It’s a warm Thursday night and at the same time, it’s almost been a week since the question was put to mind and tomorrow’s Friday and I’ve been debating with myself what the point is. The weekend is almost upon me and still, I haven’t found a way to reconcile this issue or to find the answer to this.
At this point in my life with this company, I just realized that I gave up a lot of the dreams I had before coming here and now it’s too late to go back and the worst is, I forgot about them, neglected that part of me that makes me who I am. I look back with a heavy heart because I no longer recognize the girl staring back at me from the other side of the mirror. Although she looks exactly the same as me, somehow, she looks more like an empty shell now… cold… feeling nothing, doing things as if on auto pilot, forgot what a real laugh sounds like, what living should really be, smiling but not really smiling, laughing hollow laughs… tired… wasted… dying. She’s no longer the girl who is passionate about life, always has a ready smile for everyone, laughs heartily, cries easily, finds pleasure in a butterfly or in a flower or in the simple task of watching clouds drift by and spinning dreams and tales. She no longer debates passionately, she no longer pause in the middle of reading a Danielle Steel novel just to cry her heart out at the height of the character’s emotions. The girl in the mirror is so different I’m not entirely sure if it’s still me and if it is, I’m not at all sure how it all came to be.
Going back to the issue, I do acknowledge the fact that during the last two months, my time in ranges from eight o’clock to eight fifteen and rarely eight thirty. This resulted to this unresolved issue because I had the nerve to ask: “What is the point of being on time when all that matters at the end of the day, week, month, or year is the output or quality of the work done?”
“That is not the point” was all the response I got. Well, what is the point then? I would have liked to scream out the question in frustration and see where such a discussion would lead us. Unfortunately, I opted to restrain my passion for debates because I felt then at that time that this subject would definitely be a trying one on both our parts. Better to focus my energy on work to prove my point.
On my part, it would be trying because I don’t have the heart or the drive to arrive on time for a number of reasons but mainly because I get the job done at the end of the day. The quality of work I believe I do is still unsurpassed (based on my own high standard of quality work because the company I work for doesn’t believe in evaluating the performance of their office personnel). For me, that is enough given the fact that I’ve thrown away my dreams for nothing, given my talents despite the fact it wasn’t appreciated and built dreams around it but in a blink of an eye, it all came crashing down on me… to fly around me like dust.

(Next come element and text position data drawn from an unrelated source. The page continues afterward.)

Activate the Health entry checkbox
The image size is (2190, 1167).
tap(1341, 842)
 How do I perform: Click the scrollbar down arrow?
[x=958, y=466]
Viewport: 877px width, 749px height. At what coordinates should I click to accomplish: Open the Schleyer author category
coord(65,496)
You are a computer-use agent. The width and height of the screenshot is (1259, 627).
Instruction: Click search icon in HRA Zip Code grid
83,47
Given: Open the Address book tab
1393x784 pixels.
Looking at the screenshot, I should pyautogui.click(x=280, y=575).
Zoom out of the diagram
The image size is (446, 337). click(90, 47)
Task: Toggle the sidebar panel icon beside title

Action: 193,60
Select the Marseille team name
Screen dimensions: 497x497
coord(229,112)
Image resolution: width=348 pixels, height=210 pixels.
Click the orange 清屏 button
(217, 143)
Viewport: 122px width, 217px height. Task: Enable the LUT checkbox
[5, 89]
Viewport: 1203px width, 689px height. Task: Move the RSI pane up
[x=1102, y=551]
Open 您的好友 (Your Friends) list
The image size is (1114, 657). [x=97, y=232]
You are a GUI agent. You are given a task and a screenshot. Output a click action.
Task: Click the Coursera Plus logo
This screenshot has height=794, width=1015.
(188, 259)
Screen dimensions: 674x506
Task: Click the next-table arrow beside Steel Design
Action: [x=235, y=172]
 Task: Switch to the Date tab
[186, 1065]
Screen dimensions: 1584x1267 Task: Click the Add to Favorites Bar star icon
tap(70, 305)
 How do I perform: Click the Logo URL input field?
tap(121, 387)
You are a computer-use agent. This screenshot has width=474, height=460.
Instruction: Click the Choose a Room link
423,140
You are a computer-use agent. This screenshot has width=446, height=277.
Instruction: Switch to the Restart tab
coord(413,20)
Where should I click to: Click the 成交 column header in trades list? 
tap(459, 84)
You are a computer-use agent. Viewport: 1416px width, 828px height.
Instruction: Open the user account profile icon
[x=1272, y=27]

While I have considered the argument that it is company policy and professional to arrive on time, and I would have loved to say “Screw policies!” and storm out and probably get a memo for that, I would like to point out the other reason why I don’t have the heart to arrive on time these days and it’s because of the fact that I noticed (from days before when I get to the office early) people tend to chat and while away until what, nine in the morning? Then they’d try to work a little and you’d notice them lazing again after around ten to twenty minutes of work and after around thirty minutes of lazing around they’d go back to work again and the cycle continues for the whole day. Or they’d go to work early, do this unproductive cycle for eight hours and has the nerve to work overtime. The results? A lot of backlogs probably the size of Mt. Everest! Everyday is almost like Friday (the day when little work is done). Let’s not count being paid here but if you want to put it in the equation of this issue, let us and be done with it. Each of us gets paid for eight hours whether you did a good job or not, whether you whiled away the whole day or worked your ass off. Based on this alone, I believe the company has already benefited on those who worked their asses off even if they don’t arrive on time and yet gets the job done compared to those who do arrive early, whiled away the whole day and manages to work overtime minus the desired work output.
I’ve tried pointing out this kind of scenario but all I got is “That’s not the point.” So now, I ask: well, what the hell is the point then if not for that? Let’s say you’re doing repairs on your house so naturally, you’d hire a bunch of men to work for you. Would you rather pay people who does great work even if they’re a little late and doesn’t work overtime or would you rather pay people who laze around, do a little work, whether or not works overtime and yet, when you look at their work the next day, it would seem as if nothing has been done? I tell you, you lose more on the second type of workers. I remember this handyman my grandmother used to hire all the time to do repairs around the house simply because he’s trustworthy. While I acknowledge that fact, I can tell you that my grandmother wasted money on him even though he does arrive on time because he works like a turtle (that’s how slow he is because the rest time is longer than the work time), the work he does is not good at all (my younger brother could’ve done better) and instead of finishing the job in three days, it gets extended into a week and a half and sometimes more – a month or so! Imagine that! So ever since my beloved grandmother died, we replaced the handyman with a much more efficient worker who does a great job and gets it done on time. That way, everybody is satisfied, not a dime is wasted because you got exactly what you paid for - the work done was excellent and it was finished on time.
So let me ask the question again “what is the point of coming early?” Come on, convince me.